I still have the purebred Arab I rescued 19+ years ago. 

They ALL loved the water and were/are good swimmers.

Horses have very poor depth perception, so it's important that the rider has enough "just do it" confidence for both of them. 

While I used to swim beside my Arab to cross the river behind the farm, if you are talking "swimming deep water", I am *NOT *advising that.

The only reason I swam with my Arab across the river, instead of riding him, was because the only open place to get out of the river was a very steep and slippery embankment, next to the old railroad bed. It was a lot easier on him if all he had to carry up that embankment was himself.

If the creek in question is only knee-deep creek, walk it with your horse. 

I agree with everyone that you are sending mixed messages. Walking with your horse might help you with your own anxiety which will, in turn, relax the horse.


----------



## iRide Ponies (Aug 10, 2012)

Yeah, sorry prehaps i wasn't right with the Arab/water thing. Its something I've been told, repeating rumors! (lol)

No, I have never asked her to cross anything higher than knee deep (my knees, which are slightly lower than her knees.)


----------



## Cintillate (Jan 8, 2012)

Walking her in at first seems like good idea but you don't want to be doing it every time. When you get her in the creek try let her stand there just so she can get use to it and the feel and be relaxed in the creek and maybe walk within it if enough room as sometimes horses tend to rush through them to get to other side. Just my two cents.


----------



## Painted Horse (Dec 29, 2006)

She is just going to be tentative until she learns it's not a big deal.
You teach her it's not a big deal by doing it a lot. The more times she crosses water, the sooner she will take it in stride.

If you have streams to cross. Try crossing and then crossing back and then returning. Each additional crossing is one more lesson learned.

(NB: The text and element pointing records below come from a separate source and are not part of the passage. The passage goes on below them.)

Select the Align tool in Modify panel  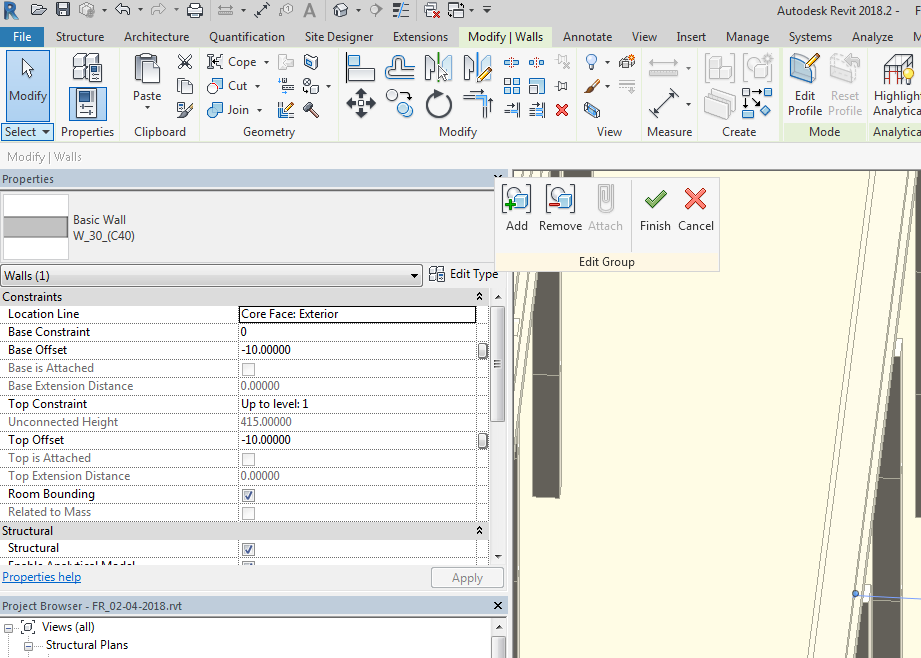[x=359, y=68]
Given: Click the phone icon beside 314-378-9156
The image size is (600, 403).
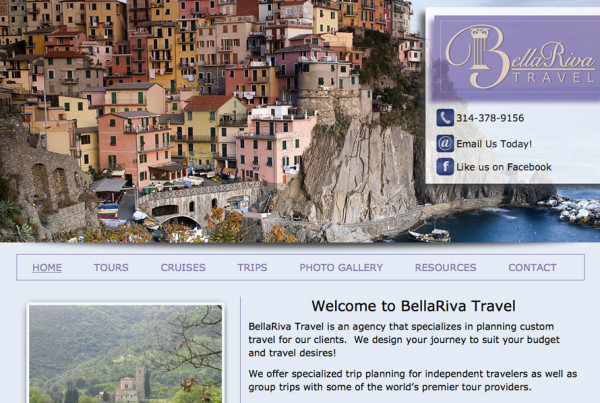Looking at the screenshot, I should (445, 117).
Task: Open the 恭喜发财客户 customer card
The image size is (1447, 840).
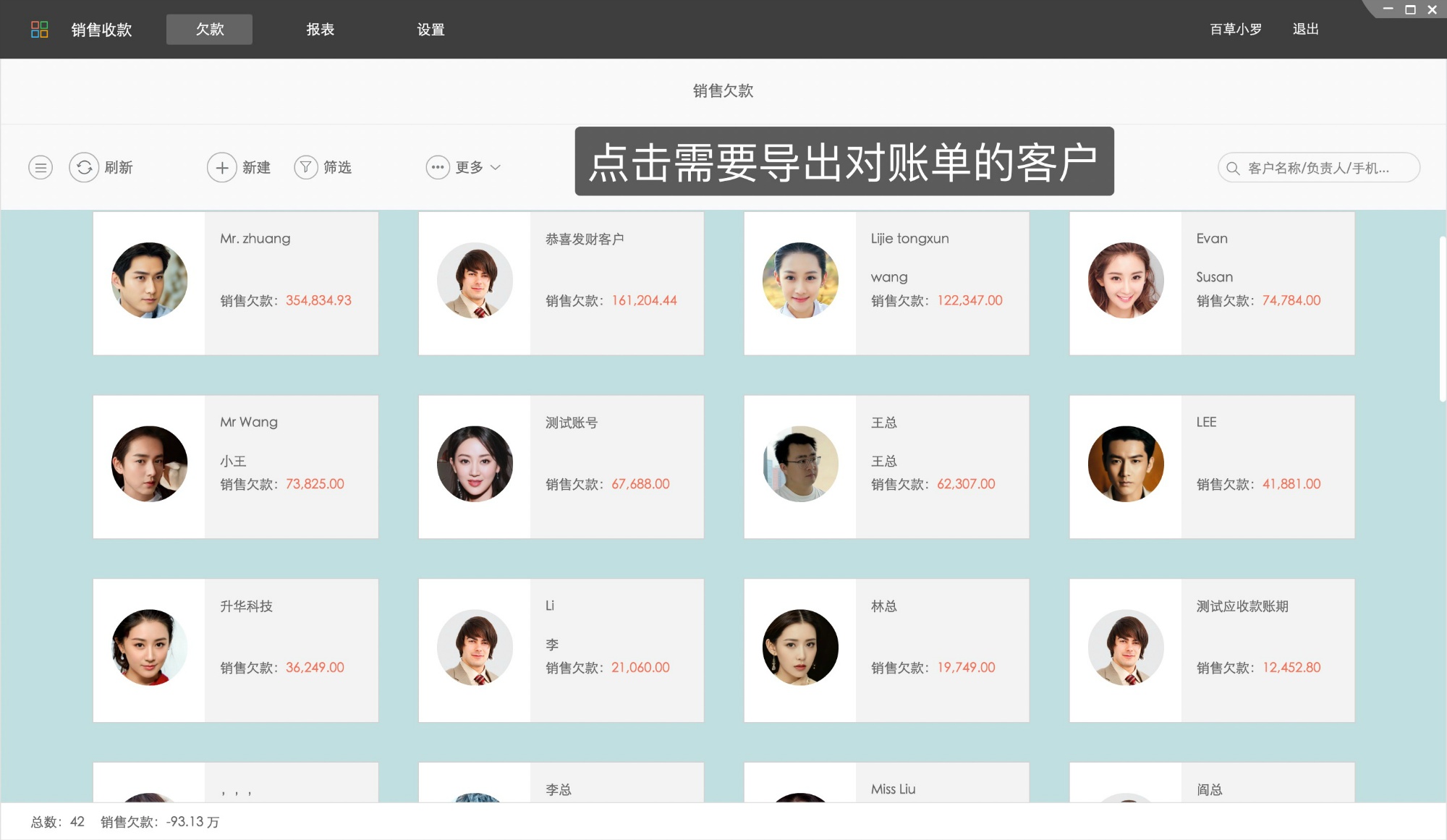Action: [561, 283]
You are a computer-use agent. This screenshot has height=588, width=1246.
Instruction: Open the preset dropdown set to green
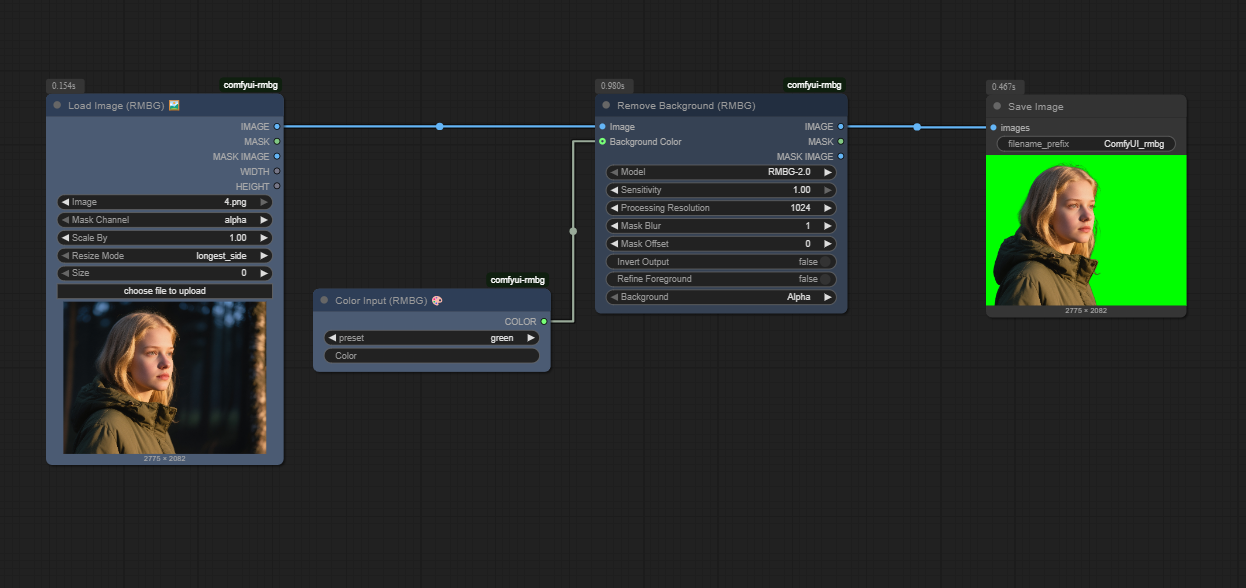[431, 338]
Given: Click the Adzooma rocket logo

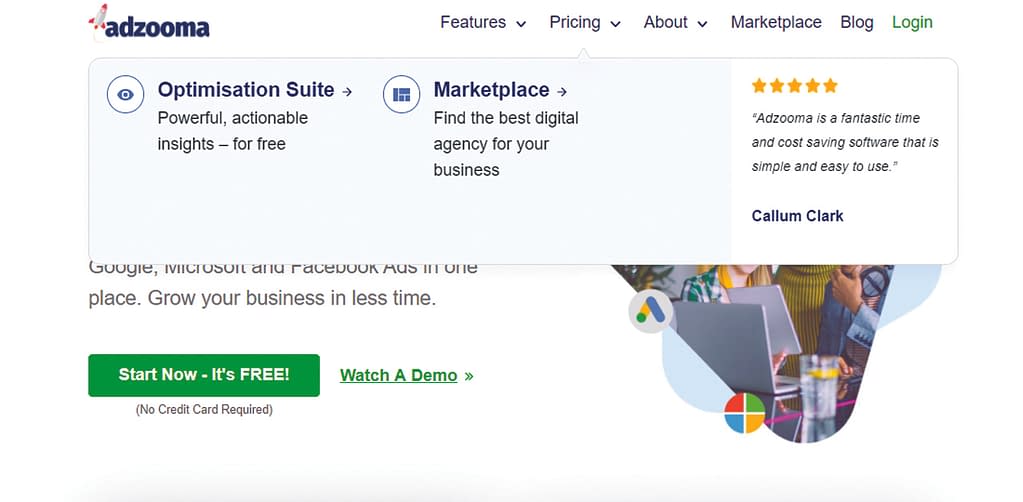Looking at the screenshot, I should click(x=148, y=22).

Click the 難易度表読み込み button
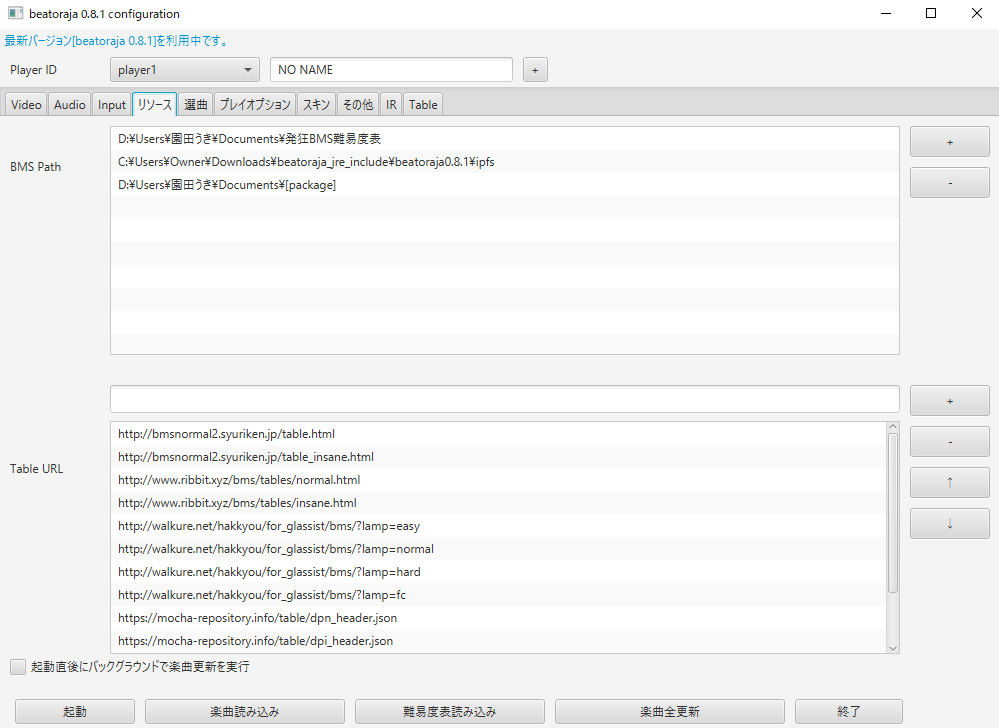pyautogui.click(x=449, y=712)
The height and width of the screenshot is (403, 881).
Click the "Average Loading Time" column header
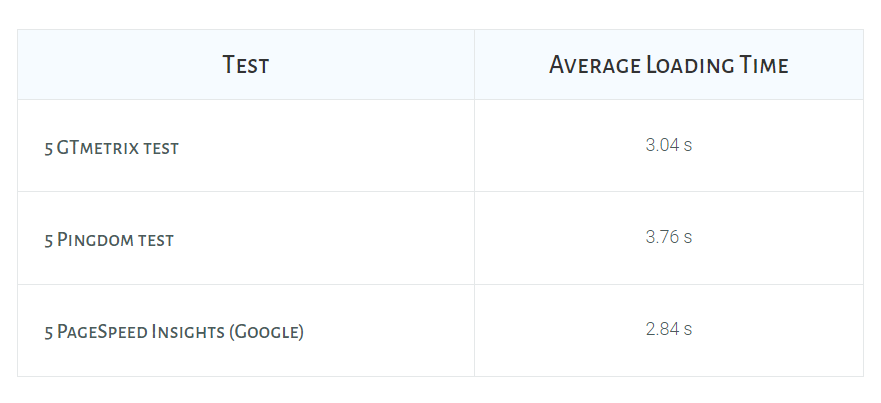point(669,65)
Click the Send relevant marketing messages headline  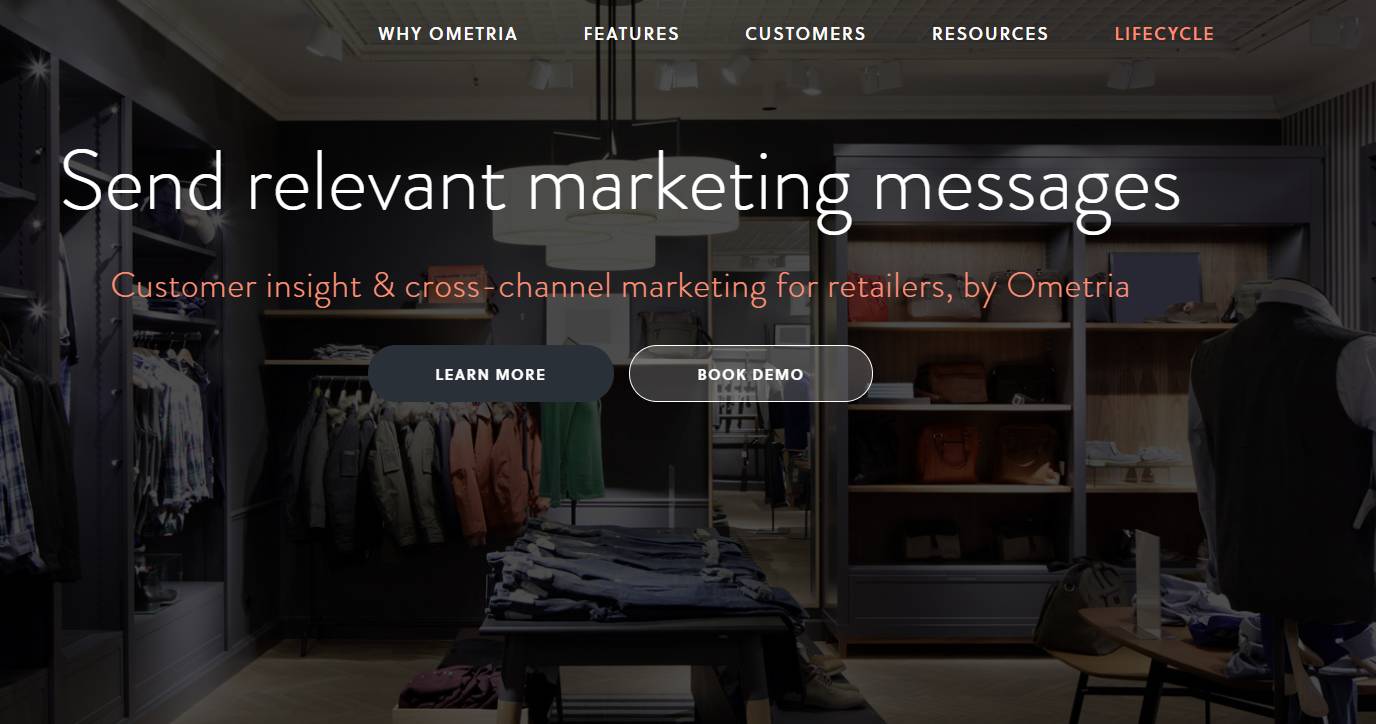tap(620, 184)
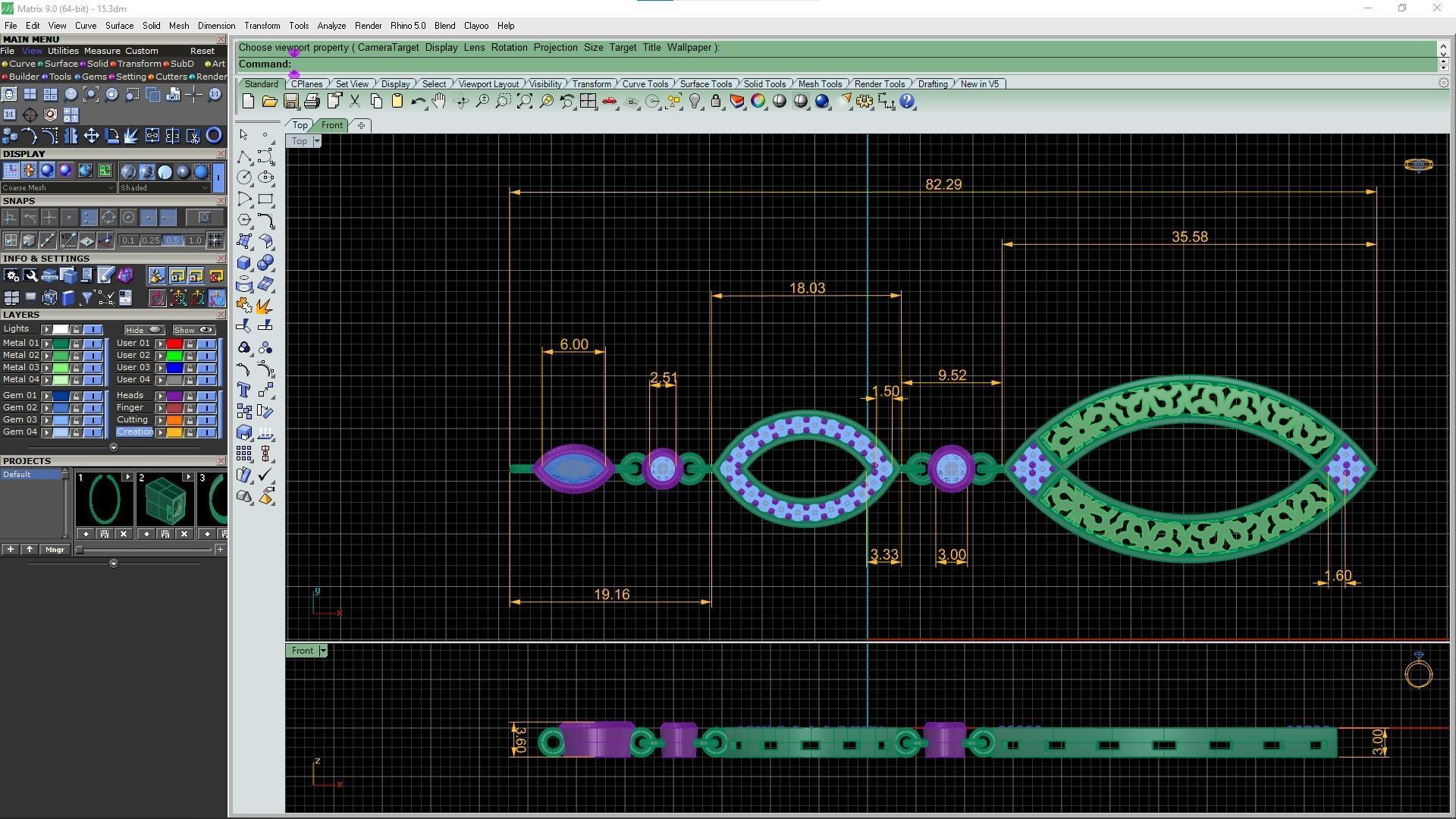1456x819 pixels.
Task: Select the Pan hand tool icon
Action: (439, 102)
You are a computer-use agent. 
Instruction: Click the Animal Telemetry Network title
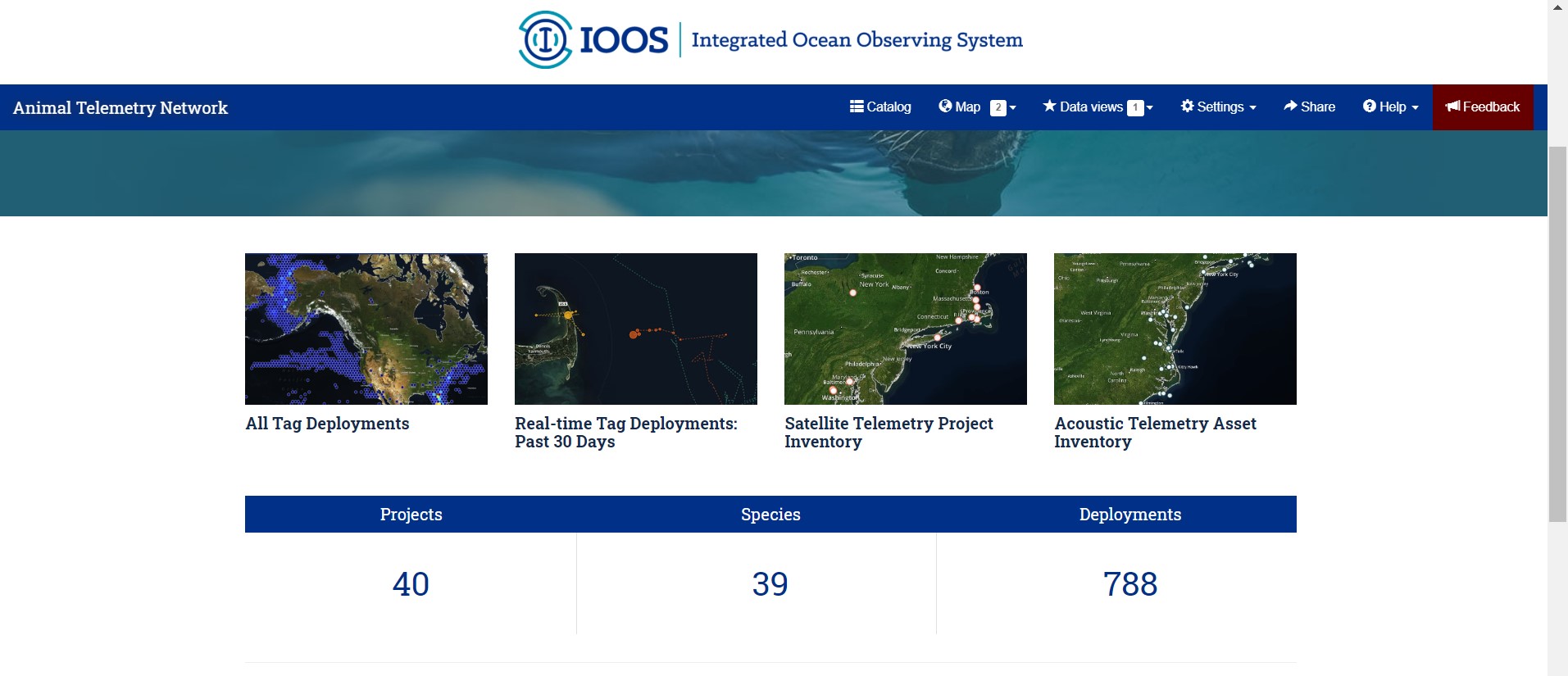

And I agree, Arabs are no worse than any other breed when it comes to water.


----------



## thenrie (Sep 10, 2012)

If you have a place where you can do so, walk her into the water, but instead of simply crossing, walk her up or downstream a ways and then exit the water. Stop her mid-stream and hold her there until she becomes calm (look for nodding her head, blinking eyes, licking lips, etc) and then prompt her to exit the stream at your command. She's not afraid of the water, she just doesn't like it. You should treat her hesitation at the water pretty much like any other time she wants to disobey. Make it uncomfortable for her NOT to enter the water and comfortable for her to be in it.


----------



## Tarpan (May 6, 2012)

I wish I had access to a creek or river to work on my horse's water crossing skills. He's such a poncy little priss about walking through puddles. I have to be very stubborn about making him go back and do it over and over again until he does it right. He's even like that in the pasture - doesn't like getting his feet muddy!


----------